Information supplied: Begin

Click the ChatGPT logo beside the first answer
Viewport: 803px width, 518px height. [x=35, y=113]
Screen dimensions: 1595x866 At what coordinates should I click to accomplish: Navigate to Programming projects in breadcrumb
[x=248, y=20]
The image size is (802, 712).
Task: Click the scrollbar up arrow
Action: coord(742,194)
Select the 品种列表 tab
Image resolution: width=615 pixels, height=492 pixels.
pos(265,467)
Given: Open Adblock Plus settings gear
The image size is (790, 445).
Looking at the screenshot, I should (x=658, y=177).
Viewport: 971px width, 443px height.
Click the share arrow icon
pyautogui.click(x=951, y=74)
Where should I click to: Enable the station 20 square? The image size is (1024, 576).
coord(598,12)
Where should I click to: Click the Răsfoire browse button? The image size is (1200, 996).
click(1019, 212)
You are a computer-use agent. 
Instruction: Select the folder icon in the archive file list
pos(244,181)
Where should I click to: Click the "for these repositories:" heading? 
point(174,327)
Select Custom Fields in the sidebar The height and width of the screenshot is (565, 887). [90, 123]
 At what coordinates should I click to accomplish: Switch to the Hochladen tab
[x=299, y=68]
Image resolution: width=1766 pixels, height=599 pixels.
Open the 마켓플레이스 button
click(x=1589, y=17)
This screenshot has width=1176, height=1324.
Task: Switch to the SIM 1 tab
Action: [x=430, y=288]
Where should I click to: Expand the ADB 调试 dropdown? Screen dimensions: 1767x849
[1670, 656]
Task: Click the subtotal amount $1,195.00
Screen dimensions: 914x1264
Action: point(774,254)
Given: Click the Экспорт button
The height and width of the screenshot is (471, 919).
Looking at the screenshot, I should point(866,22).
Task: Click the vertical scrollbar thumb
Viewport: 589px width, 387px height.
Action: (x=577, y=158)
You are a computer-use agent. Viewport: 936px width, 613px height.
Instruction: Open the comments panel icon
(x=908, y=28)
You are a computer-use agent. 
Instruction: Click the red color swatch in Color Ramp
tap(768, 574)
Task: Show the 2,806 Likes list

Information supplied: End

▶ _Description of the task_:
Only the lines from the one containing "Image resolution: width=1766" through the last line of the records belong in the answer, each written out exactly.

▶ _Result for this task_:
Image resolution: width=1766 pixels, height=599 pixels.
Open the 마켓플레이스 button
click(x=1589, y=17)
This screenshot has width=1176, height=1324.
Task: Switch to the SIM 1 tab
Action: [x=430, y=288]
Where should I click to: Expand the ADB 调试 dropdown? Screen dimensions: 1767x849
[1670, 656]
Task: Click the subtotal amount $1,195.00
Screen dimensions: 914x1264
Action: point(774,254)
Given: Click the Экспорт button
The height and width of the screenshot is (471, 919).
Looking at the screenshot, I should point(866,22).
Task: Click the vertical scrollbar thumb
Viewport: 589px width, 387px height.
Action: (x=577, y=158)
You are a computer-use agent. Viewport: 936px width, 613px height.
Instruction: Open the comments panel icon
(x=908, y=28)
You are a computer-use agent. 
Instruction: Click the red color swatch in Color Ramp
tap(768, 574)
Task: Show the 2,806 Likes list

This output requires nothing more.